* **TASK DATA**
--
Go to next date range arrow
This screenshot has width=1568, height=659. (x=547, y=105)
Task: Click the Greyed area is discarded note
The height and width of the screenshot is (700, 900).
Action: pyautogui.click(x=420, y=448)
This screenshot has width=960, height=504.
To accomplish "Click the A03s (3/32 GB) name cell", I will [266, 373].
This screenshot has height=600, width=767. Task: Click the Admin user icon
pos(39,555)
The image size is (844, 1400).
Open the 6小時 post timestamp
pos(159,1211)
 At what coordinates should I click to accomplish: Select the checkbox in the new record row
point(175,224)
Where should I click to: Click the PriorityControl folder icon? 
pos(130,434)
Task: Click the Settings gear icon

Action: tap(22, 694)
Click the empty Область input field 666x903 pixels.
--
* **WORK TASK**
Print each line above exactly as it stands.

* **TASK SOLUTION**
Go to next date range arrow
This screenshot has width=1568, height=659. (x=547, y=105)
Task: Click the Greyed area is discarded note
The height and width of the screenshot is (700, 900).
Action: pyautogui.click(x=420, y=448)
This screenshot has width=960, height=504.
To accomplish "Click the A03s (3/32 GB) name cell", I will [266, 373].
This screenshot has height=600, width=767. Task: Click the Admin user icon
pos(39,555)
The image size is (844, 1400).
Open the 6小時 post timestamp
pos(159,1211)
 At what coordinates should I click to accomplish: Select the checkbox in the new record row
point(175,224)
Where should I click to: Click the PriorityControl folder icon? 
pos(130,434)
Task: Click the Settings gear icon

Action: tap(22, 694)
Click the empty Область input field 666x903 pixels.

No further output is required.